OK, clearly I worry too much. :-)
Faster tests are certainly most welcome, and I am super grateful for all the work that Steve and Brett have put into this.
--Guido
On Thu, May 17, 2018 at 3:41 PM, Carol Willing < willingc@willingconsulting.com> wrote:
Hi all,
On May 17, 2018, at 11:29 AM, Brett Cannon brett@python.org wrote:
On Thu, 17 May 2018 at 12:57 Antoine Pitrou solipsis@pitrou.net wrote:
Hi Brett,
On Thu, 17 May 2018 10:54:27 -0400 Brett Cannon brett@python.org wrote:
Since both Paul Moore and Antoine Pitrou started to ask questions about
a
side comment I made about VSTS, I might as well start a discussion
(Steve
has also *just* emailed python-committers about this topic).
The main thing that worries me is that VSTS (the service, perhaps not the basic infrastructure) is a very new thing and we don't have any visibility over its continuity, its capacity, its robustness, etc.
Actually, depending on how you measure, VSTS is older than Travis. :) So originally there was TFS which was an on-premise thing from MS released in 2005 (https://en.wikipedia.org/wiki/Team_Foundation_Server).

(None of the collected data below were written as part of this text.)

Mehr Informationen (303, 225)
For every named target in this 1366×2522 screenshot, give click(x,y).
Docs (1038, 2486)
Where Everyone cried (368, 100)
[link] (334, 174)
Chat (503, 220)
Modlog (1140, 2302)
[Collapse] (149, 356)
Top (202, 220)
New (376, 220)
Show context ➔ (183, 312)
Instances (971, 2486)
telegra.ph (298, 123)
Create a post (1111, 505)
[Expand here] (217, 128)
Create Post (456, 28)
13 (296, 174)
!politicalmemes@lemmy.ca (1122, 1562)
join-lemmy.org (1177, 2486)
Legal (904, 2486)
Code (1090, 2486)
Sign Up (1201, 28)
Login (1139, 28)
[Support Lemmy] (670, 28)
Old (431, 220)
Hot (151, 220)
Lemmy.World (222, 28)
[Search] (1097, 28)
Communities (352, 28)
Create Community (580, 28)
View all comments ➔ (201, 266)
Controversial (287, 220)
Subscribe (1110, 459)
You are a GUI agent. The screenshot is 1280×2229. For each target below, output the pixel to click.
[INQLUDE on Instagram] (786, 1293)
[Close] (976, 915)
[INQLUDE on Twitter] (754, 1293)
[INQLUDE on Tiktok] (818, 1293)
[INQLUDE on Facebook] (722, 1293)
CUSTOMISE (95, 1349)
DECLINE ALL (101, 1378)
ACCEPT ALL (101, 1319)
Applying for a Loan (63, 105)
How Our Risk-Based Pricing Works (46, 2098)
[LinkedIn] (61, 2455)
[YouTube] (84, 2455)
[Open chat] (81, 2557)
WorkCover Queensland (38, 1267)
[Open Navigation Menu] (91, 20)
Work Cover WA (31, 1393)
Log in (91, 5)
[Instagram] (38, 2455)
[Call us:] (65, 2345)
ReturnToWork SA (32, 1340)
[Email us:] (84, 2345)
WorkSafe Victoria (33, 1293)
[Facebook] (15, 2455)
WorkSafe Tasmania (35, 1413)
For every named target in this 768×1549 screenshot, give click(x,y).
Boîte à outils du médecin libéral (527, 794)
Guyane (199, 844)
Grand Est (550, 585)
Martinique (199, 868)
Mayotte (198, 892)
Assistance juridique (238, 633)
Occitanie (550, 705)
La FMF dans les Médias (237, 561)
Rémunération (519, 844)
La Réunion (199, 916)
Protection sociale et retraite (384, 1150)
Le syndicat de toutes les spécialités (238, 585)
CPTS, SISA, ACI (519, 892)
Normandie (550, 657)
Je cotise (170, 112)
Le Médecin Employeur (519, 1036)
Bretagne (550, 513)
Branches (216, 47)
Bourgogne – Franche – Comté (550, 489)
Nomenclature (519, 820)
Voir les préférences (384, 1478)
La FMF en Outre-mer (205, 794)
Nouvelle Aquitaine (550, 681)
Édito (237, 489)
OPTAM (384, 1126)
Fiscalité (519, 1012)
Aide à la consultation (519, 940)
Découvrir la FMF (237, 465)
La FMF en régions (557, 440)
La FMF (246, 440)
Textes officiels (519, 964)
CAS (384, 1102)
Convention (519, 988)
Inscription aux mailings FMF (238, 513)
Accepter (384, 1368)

The cloud-hosted version is VSTS and that was released in 2013 ( https://en.wikipedia.org/wiki/Microsoft_Visual_Studio#Team_Services). Travis it turns out was founded in 2011 (https://en.wikipedia.org/ wiki/Travis_CI).
And if it makes you feel any better, all of MS runs on VSTS, e.g. Windows, Visual Studio, Office, etc. So it's only "new" from the perspective of anonymous access and thus being usable for open source projects in general.
Travis-CI and AppVeyor, with all their defaults, have been in this space for some time, have a lot of existing customers and we can expect some amount of stability in the future (of course, there's no guarantee).
So I'd like it if didn't ditch *all* of the non-VSTS CI. Not for now anyway, we can of course revisit the decision in 2 years :-)
If that's how people end up feeling in general then that's fine and we can leave Travis and/or AppVeyor in place and simply not make them required so they don't hold us up if VSTS turns out to run faster.
I had a long discussion with Steve at PyCon about VSTS. The benefits seem promising.
Perhaps a reasonable step forward is to run Travis, AppVeyor, and VSTS as required for 3 months or 6 months. This would give everyone a view into using VSTS.
After the initial period, we could then revisit what makes sense in the longer term. Which could be to continue using and requiring all; use all but perhaps relax the requirement for passing; or to choose one preferred combination of tools.